Note that, unlike the ufunc, the arguments are passed to the kernel as full NumPy arrays.  The kernel can access any element in the array it wants, regardless of its position in the thread grid.  This is why CUDA kernels are significantly more powerful that ufuncs.  (But with great power, comes a greater amount of typing...)
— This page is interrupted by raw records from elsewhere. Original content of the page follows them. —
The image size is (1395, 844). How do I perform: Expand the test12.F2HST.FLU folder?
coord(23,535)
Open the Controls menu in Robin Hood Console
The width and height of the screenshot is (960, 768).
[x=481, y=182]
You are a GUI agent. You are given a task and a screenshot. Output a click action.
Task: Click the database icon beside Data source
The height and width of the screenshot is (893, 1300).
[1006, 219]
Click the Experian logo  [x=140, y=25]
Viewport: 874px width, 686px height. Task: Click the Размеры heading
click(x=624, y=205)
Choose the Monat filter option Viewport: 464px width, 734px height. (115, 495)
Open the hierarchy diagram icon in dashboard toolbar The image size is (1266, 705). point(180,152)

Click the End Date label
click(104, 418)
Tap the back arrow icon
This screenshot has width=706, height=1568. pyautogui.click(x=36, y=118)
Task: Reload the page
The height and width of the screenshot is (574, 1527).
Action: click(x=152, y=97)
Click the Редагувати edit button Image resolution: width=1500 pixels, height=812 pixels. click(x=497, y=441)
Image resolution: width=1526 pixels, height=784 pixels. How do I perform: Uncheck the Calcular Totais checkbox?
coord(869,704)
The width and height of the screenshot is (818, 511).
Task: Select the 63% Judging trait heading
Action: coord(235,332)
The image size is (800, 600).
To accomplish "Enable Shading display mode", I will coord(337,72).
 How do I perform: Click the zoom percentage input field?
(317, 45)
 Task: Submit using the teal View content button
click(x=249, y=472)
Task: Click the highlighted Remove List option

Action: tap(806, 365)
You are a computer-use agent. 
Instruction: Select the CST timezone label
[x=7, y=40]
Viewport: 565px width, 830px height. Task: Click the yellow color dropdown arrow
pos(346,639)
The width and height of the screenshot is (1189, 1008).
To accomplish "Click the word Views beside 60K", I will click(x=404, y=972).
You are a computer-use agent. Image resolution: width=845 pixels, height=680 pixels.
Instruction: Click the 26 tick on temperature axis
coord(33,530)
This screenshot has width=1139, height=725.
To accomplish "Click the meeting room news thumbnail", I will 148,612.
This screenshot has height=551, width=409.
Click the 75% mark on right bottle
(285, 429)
Numba includes [several helper functions](http://numba.pydata.org/numba-doc/dev/cuda/kernels.html#absolute-positions) to simplify the thread offset calculations above.  You can write the function much more simply as:

In [102]:
@cuda.jit
def add_kernel(x, y, out):
    start = cuda.grid(1)      # 1 = one dimensional thread grid, returns a single value
    stride = cuda.gridsize(1) # ditto

    # assuming x and y inputs are same length
    for i in range(start, x.shape[0], stride):
        out[i] = x[i] + y[i]

As before, using NumPy arrays forces Numba to allocate GPU memory, copy the arguments to the GPU, run the kernel, then copy the argument arrays back to the host.  This not very efficient, so you will often want to allocate device arrays:

In [103]:
x_device = cuda.to_device(x)
y_device = cuda.to_device(y)
out_device = cuda.device_array_like(x)

In [104]:
%timeit add_kernel[blocks_per_grid, threads_per_block](x, y, out)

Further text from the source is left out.